Tuesday, July 29, 2014

 

Flashback to “high-tech” Hawaii


by Larry Geller

And I thought Hawaii was a data processing backwater. Well, it may help to know that it’s not just our state government that is mired in the computer dark ages. Sit down before reading this.

John Oliver was astonished at how backward the US government’s atomic bomb launch system computers still are. Here, in a snap from Sunday’s show, vlcsnap-2014-07-29-09h51m54s196he appears surprised that our government is still using 8” floppy disks.

That is amazing.

vlcsnap-2014-07-29-09h51m00s178

Flashback to technology shock in Hawaii

The first real computer we owned was an NEC PC98, which came with an 8” hard drive, an 8” floppy drive, and a dual 5 1/4” floppy disk drive. The whole kit was quite an investment.

As I recall, the capacity of the 8” floppy was 1 megabyte, double sided (?). Yes, megabyte. One of them. Not gigabyte. Megabyte.

The capacity of the hard drive was all of 5 megabytes. Yes.

And that was in the early 1980’s I think, or maybe a bit earlier.

Now, we shift to Hawaii.

When we arrived in 1988 and I reported to the office for work, they had an IBM PC with two floppies. You put the operating system in one and the data in the other. I can’t recall if they also had a single-floppy IBM PC. At that time, we had a 6 megahertz PC AT clone at home with hard drive and all the works.

But the government business development agency, DBED (no “T” yet), was touting Hawaii as the “center of the Pacific” for high-tech. Sheesh.

All this makes me wonder if there are still any 8” floppies in our state government computers. Probably not, because another thing I discovered shortly after arrival is that there seemed to be a kind of maintenance gap.
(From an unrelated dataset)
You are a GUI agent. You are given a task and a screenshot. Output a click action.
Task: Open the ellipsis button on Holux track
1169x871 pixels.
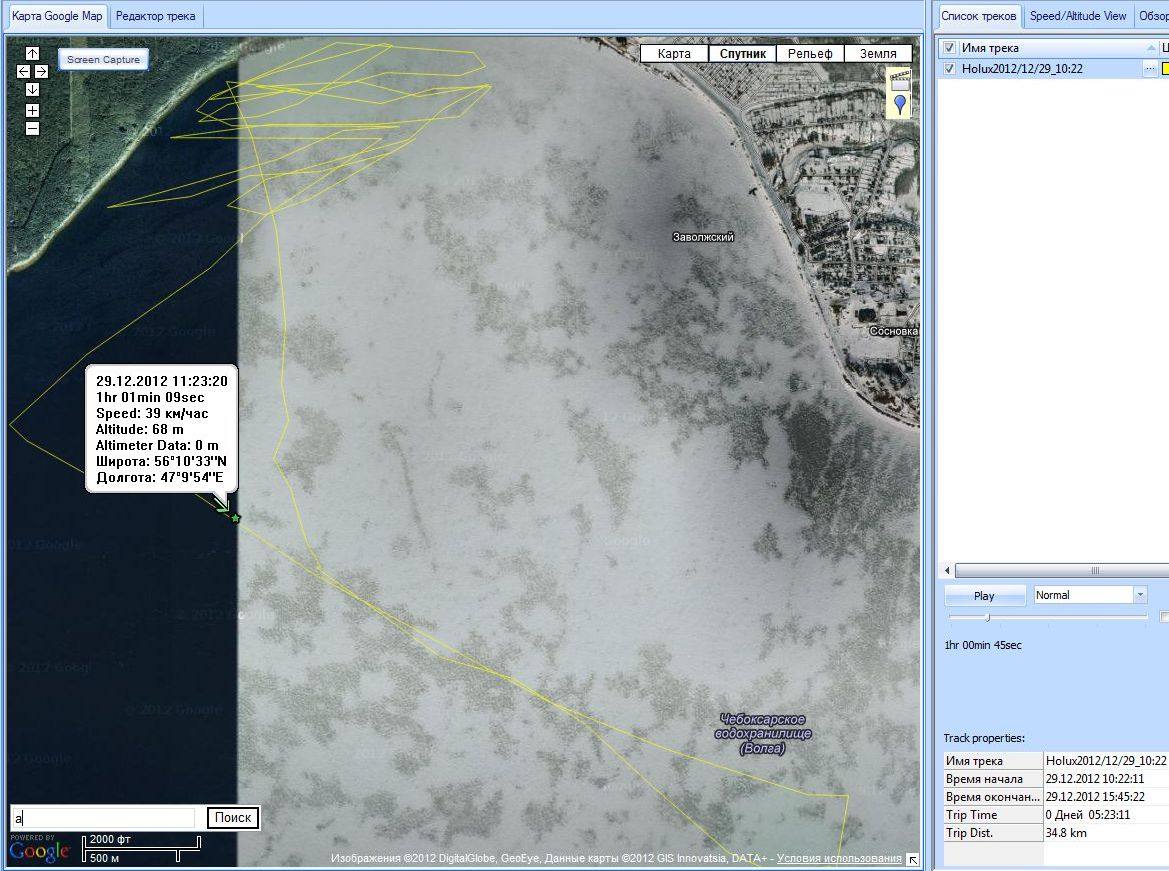[1150, 69]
Things were budgeted for purchase but no money allocated for repair, and often treated badly.

As an example, the Department of Health was running its computers not in racks or on tables but on the floor, where of course they collected dust and dirt and overheated. At least, that was one of the excuses given for DOH’s plan to close the Diamond Head clubhouse—they needed the space for the computers. It took 300 concerned people working together—and a phone call from Gov. Cayetano—to get that plan scotched. DOH was somehow unwilling to buy shelves or tables and get those computers up off the floor.

We still have catching up to do, as evidenced by news stories highlighting system failures in the tax office, for example. But from John Oliver’s Sunday night segment, it seems that the US government hasn’t bothered to catch up, putting our lives at risk since Oliver was describing our atomic bomb delivery system. Yes, atomic bombs that could be launched by a computer system still using 8” floppy disks.

But hold on—it could be worse. They could try to update the system, and then we’d all be in trouble. Maybe it’s better just left alone.